The electrolyzer, located at Shell’s energy and chemicals park Rheinland near Cologne, Germany, is the first to use this technology at such a large scale in a refinery, the British-Dutch multinational company said in a press release.
Plans are under way to expand the capacity to 100 MW, Shell said, adding that it intends to produce sustainable aviation fuel (SAF) using renewable power and biomass. A plant for liquefied renewable natural gas (bio-LNG) is also in development, it said.
PEM electrolyzers can operate when wind and solar energy are cheapest
PEM electrolyzers can operate dynamically using varying loads of electricity, which allows them to operate when wind and solar energy generation is cheapest, according to the press release.
Shell’s electrolyzer will produce 1,300 tons of green hydrogen a year
The Rheinland electrolyzer will use renewable electricity to produce up to 1,300 tons of green hydrogen a year, which will initially be used to produce fuels with lower carbon intensity.
The project was developed through a European consortium called Refhyne and with European Commission funding.

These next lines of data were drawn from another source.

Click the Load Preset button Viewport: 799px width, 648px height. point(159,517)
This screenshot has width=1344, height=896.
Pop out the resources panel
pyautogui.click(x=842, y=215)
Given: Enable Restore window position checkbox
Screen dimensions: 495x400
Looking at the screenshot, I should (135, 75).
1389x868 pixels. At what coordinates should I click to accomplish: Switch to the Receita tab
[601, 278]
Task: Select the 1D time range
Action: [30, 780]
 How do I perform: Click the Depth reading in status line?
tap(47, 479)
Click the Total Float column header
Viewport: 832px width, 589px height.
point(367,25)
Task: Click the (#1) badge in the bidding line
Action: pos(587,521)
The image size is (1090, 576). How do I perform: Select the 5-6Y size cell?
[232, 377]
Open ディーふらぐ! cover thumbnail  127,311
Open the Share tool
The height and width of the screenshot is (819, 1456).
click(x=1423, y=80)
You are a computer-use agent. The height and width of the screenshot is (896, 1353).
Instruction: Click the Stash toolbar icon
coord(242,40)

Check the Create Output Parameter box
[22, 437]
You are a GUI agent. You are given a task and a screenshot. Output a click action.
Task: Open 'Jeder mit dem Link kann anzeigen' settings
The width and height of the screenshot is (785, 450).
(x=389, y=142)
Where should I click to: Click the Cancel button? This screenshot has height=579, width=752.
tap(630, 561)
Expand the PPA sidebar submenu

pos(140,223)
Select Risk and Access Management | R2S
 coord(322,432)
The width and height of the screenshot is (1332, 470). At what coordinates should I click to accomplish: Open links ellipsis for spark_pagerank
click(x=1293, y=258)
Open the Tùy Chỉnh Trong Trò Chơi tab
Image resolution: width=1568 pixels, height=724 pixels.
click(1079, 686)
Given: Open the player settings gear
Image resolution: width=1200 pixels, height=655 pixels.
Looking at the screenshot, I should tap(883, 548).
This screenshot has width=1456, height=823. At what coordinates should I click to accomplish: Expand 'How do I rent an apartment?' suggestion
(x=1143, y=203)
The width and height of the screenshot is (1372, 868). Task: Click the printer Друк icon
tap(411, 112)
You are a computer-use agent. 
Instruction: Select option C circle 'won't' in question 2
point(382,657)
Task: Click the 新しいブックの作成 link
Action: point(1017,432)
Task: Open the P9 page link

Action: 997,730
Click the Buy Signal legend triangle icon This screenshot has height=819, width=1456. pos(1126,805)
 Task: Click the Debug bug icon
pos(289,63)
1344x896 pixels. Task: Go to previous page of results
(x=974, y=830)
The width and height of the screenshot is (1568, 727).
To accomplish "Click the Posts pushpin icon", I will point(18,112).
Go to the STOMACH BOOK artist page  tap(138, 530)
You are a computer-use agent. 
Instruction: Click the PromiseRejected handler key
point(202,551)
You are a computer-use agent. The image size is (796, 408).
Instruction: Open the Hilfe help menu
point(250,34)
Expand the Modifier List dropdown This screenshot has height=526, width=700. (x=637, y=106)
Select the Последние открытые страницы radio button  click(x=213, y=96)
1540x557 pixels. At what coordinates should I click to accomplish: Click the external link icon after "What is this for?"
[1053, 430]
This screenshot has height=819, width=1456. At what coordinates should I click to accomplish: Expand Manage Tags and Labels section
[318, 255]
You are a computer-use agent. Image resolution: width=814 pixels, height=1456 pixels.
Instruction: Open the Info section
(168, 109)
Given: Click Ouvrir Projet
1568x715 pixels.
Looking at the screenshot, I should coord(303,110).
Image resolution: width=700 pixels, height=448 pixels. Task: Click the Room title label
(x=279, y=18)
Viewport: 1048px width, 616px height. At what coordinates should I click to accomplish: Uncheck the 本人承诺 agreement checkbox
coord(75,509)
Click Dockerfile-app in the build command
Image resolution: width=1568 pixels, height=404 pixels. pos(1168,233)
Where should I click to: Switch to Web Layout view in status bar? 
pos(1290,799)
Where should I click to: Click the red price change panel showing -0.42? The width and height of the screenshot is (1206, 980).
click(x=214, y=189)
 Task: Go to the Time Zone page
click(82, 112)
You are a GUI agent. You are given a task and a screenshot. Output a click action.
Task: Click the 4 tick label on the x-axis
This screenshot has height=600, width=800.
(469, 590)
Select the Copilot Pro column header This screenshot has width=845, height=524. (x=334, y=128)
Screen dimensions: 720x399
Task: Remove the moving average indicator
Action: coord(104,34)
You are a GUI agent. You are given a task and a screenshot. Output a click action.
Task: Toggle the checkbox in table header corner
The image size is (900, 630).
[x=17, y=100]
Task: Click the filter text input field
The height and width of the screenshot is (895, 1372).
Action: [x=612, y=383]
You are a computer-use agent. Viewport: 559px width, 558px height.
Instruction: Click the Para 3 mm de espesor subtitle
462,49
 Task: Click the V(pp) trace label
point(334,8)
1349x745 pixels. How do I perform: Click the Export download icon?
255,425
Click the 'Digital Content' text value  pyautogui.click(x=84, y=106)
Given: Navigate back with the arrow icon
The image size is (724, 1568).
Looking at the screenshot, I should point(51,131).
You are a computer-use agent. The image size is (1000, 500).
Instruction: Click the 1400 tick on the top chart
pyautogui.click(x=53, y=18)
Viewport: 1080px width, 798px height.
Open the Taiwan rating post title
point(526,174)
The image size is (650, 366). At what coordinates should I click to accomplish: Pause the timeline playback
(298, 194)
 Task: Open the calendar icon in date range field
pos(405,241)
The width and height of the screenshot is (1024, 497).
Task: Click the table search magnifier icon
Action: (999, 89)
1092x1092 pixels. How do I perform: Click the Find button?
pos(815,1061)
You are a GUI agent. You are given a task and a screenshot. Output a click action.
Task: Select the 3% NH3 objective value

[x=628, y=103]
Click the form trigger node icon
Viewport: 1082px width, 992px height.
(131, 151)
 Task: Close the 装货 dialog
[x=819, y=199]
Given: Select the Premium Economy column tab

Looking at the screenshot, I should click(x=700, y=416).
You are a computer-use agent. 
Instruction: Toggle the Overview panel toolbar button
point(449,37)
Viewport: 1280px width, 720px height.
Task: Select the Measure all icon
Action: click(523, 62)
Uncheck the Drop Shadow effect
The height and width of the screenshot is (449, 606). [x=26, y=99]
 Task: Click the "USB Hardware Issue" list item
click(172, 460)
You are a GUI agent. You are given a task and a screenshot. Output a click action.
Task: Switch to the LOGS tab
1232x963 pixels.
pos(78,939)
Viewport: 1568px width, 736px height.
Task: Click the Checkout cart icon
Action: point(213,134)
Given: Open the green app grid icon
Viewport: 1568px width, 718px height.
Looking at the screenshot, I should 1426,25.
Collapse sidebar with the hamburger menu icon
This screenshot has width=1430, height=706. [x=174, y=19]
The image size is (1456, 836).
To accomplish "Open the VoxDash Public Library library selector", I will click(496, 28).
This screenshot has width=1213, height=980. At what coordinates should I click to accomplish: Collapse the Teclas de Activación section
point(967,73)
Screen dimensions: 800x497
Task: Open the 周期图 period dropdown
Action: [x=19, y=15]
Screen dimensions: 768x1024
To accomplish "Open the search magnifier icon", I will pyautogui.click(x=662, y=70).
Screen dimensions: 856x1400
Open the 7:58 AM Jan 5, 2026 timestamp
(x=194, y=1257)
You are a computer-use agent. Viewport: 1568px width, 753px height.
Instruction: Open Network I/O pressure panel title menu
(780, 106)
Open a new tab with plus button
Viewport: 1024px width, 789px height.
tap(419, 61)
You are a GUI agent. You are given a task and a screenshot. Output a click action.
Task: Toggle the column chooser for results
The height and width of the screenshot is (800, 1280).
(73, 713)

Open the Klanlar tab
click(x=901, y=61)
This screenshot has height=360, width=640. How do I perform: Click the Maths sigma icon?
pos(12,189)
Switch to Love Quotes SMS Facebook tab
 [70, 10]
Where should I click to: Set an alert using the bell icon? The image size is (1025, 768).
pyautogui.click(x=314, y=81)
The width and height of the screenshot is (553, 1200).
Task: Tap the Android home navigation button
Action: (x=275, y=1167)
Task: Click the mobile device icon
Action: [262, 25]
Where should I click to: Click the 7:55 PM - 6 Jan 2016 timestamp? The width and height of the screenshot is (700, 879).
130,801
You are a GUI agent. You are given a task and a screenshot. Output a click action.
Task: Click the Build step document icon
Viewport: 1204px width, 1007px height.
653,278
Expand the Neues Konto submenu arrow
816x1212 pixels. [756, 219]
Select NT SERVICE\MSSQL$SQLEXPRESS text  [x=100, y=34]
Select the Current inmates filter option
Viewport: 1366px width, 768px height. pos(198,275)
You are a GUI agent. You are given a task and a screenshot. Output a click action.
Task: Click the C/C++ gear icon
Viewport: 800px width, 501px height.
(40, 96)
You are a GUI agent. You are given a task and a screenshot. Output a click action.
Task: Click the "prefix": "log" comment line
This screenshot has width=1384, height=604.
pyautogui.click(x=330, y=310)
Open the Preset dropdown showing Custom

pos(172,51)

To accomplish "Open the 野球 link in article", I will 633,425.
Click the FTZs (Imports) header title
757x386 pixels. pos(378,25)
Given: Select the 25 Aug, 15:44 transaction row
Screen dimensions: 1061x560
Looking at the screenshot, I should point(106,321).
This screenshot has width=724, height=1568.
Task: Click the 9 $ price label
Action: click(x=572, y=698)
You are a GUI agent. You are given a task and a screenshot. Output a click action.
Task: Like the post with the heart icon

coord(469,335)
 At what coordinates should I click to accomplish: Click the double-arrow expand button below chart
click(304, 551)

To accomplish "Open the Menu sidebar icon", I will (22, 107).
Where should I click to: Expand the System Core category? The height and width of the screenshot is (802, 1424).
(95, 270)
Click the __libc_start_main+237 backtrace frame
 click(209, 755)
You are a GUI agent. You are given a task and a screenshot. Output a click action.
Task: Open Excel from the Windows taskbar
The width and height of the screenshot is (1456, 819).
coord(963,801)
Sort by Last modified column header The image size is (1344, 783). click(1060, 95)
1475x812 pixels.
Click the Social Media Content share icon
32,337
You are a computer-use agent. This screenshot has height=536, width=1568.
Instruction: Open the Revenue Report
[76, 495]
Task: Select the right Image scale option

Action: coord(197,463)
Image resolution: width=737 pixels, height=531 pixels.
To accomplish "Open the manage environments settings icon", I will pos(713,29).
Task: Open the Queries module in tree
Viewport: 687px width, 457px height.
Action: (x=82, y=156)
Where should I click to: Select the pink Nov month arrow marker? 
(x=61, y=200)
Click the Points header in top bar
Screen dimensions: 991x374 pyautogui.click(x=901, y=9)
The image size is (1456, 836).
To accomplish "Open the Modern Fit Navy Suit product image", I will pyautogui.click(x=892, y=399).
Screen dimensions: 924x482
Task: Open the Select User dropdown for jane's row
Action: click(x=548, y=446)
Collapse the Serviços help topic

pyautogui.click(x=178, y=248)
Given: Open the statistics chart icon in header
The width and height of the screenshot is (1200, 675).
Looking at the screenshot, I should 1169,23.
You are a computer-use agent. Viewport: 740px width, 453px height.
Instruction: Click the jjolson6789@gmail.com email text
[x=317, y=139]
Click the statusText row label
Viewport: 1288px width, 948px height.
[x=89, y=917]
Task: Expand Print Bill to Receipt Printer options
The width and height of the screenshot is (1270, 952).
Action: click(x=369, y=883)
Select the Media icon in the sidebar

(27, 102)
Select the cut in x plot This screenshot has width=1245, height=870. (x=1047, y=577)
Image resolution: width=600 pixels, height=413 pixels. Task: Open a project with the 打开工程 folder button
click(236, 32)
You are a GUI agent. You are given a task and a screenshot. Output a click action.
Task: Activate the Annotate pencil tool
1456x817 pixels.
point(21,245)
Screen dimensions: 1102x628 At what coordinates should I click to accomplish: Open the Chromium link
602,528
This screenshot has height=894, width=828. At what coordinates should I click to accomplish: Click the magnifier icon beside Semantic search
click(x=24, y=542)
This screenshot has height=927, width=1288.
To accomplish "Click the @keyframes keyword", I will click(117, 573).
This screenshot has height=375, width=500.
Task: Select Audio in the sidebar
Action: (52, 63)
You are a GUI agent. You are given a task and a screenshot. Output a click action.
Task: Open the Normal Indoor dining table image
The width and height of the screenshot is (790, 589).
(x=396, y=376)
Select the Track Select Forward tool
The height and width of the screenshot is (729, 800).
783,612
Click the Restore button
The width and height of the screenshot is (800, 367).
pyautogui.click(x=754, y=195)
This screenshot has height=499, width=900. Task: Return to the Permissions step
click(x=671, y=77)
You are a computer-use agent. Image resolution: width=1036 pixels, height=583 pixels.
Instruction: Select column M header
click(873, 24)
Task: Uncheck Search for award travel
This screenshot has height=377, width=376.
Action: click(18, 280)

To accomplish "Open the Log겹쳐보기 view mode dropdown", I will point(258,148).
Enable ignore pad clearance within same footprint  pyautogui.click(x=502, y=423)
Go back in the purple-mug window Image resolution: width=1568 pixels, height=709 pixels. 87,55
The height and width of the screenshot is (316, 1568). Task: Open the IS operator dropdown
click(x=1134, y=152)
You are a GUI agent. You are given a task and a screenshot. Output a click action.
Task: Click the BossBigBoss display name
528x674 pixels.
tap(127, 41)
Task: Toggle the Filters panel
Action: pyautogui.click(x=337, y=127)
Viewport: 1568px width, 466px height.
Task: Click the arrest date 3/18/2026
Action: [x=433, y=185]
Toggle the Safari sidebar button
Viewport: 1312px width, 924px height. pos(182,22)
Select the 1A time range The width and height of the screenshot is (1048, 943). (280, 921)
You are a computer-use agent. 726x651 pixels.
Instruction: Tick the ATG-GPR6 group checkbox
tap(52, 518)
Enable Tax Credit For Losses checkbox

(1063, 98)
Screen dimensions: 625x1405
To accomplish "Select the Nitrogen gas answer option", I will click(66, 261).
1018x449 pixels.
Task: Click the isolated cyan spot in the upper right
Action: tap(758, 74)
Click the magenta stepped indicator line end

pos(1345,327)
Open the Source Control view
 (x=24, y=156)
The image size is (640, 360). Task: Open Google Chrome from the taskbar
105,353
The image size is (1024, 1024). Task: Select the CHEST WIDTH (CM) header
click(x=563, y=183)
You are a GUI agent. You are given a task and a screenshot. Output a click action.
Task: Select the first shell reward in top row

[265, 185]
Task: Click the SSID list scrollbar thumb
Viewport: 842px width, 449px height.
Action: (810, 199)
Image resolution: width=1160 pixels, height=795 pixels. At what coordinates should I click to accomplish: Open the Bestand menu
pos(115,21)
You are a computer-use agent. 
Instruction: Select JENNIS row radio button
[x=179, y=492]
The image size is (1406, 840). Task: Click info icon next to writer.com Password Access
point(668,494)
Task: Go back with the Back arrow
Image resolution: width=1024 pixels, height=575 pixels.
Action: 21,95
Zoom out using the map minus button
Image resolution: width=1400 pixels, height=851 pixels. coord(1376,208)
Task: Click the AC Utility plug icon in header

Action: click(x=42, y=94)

In addition to Shell, the consortium comprises hydrogen energy solutions manufacturer ITM Power, research organization SINTEF, and consultancies Sphera and Element Energy.
Hydrogen will help decarbonize transportation and industry
Hydrogen will play a key role in achieving the European Green Deal’s climate targets by helping to decarbonize harder-to-abate sectors such as transportation and industry, Shell noted.
Shell to work with power producer Uniper on large-scale hydrogen transportation projects
Shell has also signed a memorandum of understanding with German power producer Uniper to explore options for developing the infrastructure for large-scale transportation of hydrogen, which they said would help speed up the development of a hydrogen economy in Europe.
Uniper, for its part, has signed an agreement with energy services provider EWE to set up a hydrogen hub in Huntorf, Germany, where they plan to generate hydrogen using wind power, as well as store it and create the infrastructure to make it available to industry and the transportation sector, according to a joint press release.